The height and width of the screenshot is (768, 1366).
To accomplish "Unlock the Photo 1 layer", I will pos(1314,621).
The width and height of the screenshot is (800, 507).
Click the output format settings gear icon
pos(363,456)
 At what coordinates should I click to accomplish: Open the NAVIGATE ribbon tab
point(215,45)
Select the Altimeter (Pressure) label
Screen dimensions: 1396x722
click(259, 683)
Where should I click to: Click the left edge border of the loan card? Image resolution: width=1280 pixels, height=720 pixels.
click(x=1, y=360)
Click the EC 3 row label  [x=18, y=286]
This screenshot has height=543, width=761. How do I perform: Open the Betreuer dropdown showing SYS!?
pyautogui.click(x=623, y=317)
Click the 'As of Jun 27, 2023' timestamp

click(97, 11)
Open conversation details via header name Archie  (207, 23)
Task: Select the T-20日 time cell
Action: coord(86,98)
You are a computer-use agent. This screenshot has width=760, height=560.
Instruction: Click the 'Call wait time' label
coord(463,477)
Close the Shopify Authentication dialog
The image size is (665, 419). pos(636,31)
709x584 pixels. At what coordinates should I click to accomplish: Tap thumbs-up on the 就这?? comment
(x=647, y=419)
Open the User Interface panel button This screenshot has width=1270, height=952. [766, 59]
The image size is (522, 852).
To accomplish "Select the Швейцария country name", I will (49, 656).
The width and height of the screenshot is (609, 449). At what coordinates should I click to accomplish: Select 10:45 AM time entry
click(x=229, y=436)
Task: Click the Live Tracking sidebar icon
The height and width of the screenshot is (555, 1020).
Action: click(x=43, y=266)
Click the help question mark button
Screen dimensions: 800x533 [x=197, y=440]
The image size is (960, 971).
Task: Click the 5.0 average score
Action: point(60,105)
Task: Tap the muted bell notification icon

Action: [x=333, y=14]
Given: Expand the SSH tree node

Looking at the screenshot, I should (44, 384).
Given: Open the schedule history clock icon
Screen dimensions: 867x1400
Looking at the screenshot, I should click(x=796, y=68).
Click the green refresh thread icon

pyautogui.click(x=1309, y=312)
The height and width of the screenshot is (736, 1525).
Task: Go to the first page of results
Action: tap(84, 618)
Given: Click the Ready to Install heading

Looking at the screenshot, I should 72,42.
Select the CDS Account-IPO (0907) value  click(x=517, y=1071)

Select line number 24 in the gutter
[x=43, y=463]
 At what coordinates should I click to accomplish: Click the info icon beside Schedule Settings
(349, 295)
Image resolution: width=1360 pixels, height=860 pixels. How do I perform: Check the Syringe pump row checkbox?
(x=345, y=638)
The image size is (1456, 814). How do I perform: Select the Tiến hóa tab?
━━━━━━━━━━━━━━━━
§ WHAT IS REQUIRED
The word to find is "will". Copy every line of the data that holds it.

§ RESULT OF THIS TASK
To accomplish "Unlock the Photo 1 layer", I will pos(1314,621).
To accomplish "Select the Швейцария country name", I will (49, 656).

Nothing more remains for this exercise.